:: Your goal ::
Reproduce the data below word for word, starting at the line that contains "Individuals (775, 444)" and continuing through the last line of the data, with both of those lines included.

Target position records:
------------------------------------
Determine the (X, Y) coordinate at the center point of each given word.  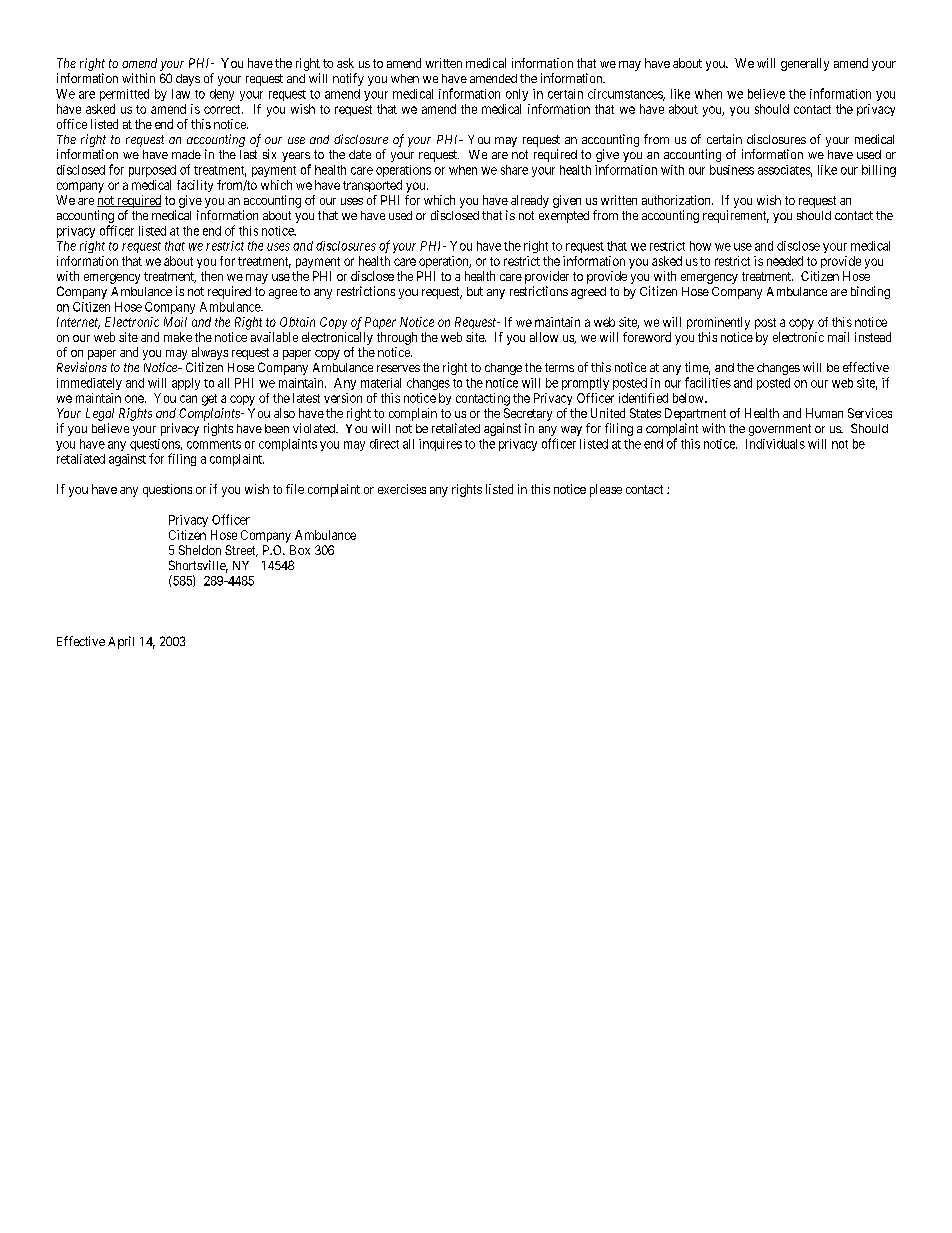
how (700, 246)
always (210, 353)
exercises (402, 489)
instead (873, 337)
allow (544, 337)
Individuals (775, 444)
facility (195, 186)
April (121, 642)
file (295, 489)
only (517, 95)
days (188, 80)
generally (805, 64)
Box (300, 550)
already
------------------------------------
:: Answer to the problem ::
Individuals (775, 444)
facility (195, 186)
April (121, 642)
file (295, 489)
only (517, 95)
days (188, 80)
generally (805, 64)
Box (300, 550)
already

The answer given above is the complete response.